# Characterization of innate and IgE-mediated mast cell functions in honeybee venom allergy using Collaborative Cross mice

> **NIH NIH R01** · STANFORD UNIVERSITY · 2023 · $524,610

## Abstract

PROJECT SUMMARY/ABSTRACT
We will use Collaborative Cross (CC) mice to define how genetic traits influence innate and/or IgE-mediated
responses of mast cells (MCs) to honeybee venom. In IgE-dependent allergic reactions, crosslinking of MC
high affinity IgE receptors (i.e., FceRI) by the binding of bivalent or multivalent allergen to antigen-specific IgE
activates MCs to secrete three major classes of products: 1) preformed mediators stored in cytoplasmic
granules, 2) newly synthesized lipid-derived mediators, and 3) cytokines, chemokines and growth factors.
These MC products are responsible for many of the signs and symptoms of allergic diseases. MC activation,
with or without the involvement of IgE, is also thought to contribute to the inflammation, tissue damage, and
even fatal shock induced by envenomation. Components of hymenoptera venoms (e.g., honeybee venom),
pharmaceutical agents, and foods are the most common triggers for anaphylaxis in humans. Many people have
been sensitized to hymenoptera venoms and some unfortunate individuals react after exposure to such insect
stings with serious systemic reactions and even fatal anaphylaxis. However, recent experiments in mice and
zebra fish demonstrate that MC-derived proteases can degrade animal venoms and diminish their toxicity. Also,
IgE/FceRI-mediated MC activation can enhance the survival of mice challenged with honeybee venom or a
snake venom, or with S. aureus bacteria. Yet the benefits of “allergic immune responses”, mediated by IgE/MC-
dependent mechanisms, have not been widely recognized. While the exact mechanisms determining whether
the outcomes of hymenoptera envenomation are detrimental or favorable have been elusive, we know that
genetic factors can significantly influence the development, progression, and severity of allergy and
anaphylaxis. We hypothesize that genetic traits, by modulating the strength and/or composition of MC
responses to honeybee venom and/or the Th2-IgE-MC immune axis, can influence the outcomes of
honeybee stings. In this project, we propose to use genetically diverse CC mice to identify genetic modifiers
regulating MC functions in insect venom allergy.

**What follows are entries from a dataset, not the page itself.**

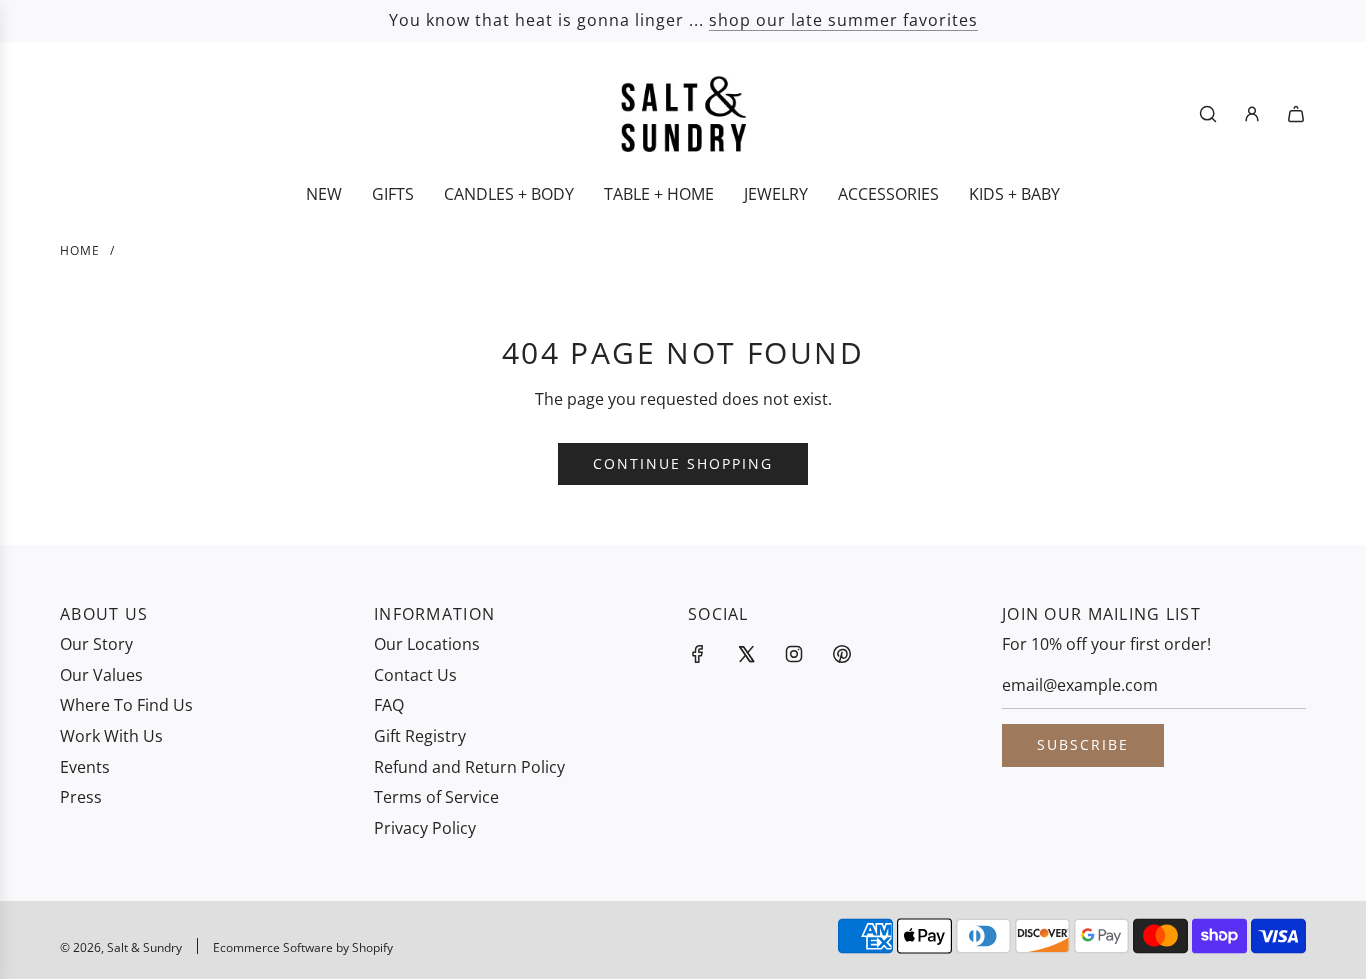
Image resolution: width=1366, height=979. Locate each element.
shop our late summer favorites (843, 20)
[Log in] (1252, 114)
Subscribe (1083, 744)
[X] (746, 654)
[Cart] (1296, 114)
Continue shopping (683, 463)
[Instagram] (794, 654)
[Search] (1208, 114)
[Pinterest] (842, 654)
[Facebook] (698, 654)
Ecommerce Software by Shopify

In Aim 1, we will screen a panel of CC mice for their
susceptibility to the toxicity of honeybee venom, development and features of venom-specific type 2 immunity,
and induction of MC activation with or without crosslinking of venom-specific IgE/FceRI. We will also perform
quantitative trait locus (QTL) mapping of the venom-induced phenotypes in CC mice to identify distinct genetic
loci and novel regulators associated with MC-dependent susceptibility vs. resistance to honeybee venom. In
Aim 2, we will confirm, in mouse MCs, important regulators of MC functions that are identified by screening CC
mice using QTL analysis to assess the involvement of these regulators in innate and/or IgE-mediated MC
functions. We think that the identification of genetic modifiers that distinguish beneficial vs. harmful effects of...

## Key facts

- **NIH application ID:** 10681390
- **Project number:** 5R01AI165373-03
- **Recipient organization:** STANFORD UNIVERSITY
- **Principal Investigator:** Stephen Joseph Galli
- **Activity code:** R01 (R01, R21, SBIR, etc.)
- **Funding institute:** NIH
- **Fiscal year:** 2023
- **Award amount:** $524,610
- **Award type:** 5
- **Project period:** 2021-09-22 → 2026-08-31

## Primary source

NIH RePORTER: https://reporter.nih.gov/project-details/10681390

## Citation

> US National Institutes of Health, RePORTER application 10681390, Characterization of innate and IgE-mediated mast cell functions in honeybee venom allergy using Collaborative Cross mice (5R01AI165373-03). Retrieved via AI Analytics 2026-05-24 from https://api.ai-analytics.org/grant/nih/10681390. Licensed CC0.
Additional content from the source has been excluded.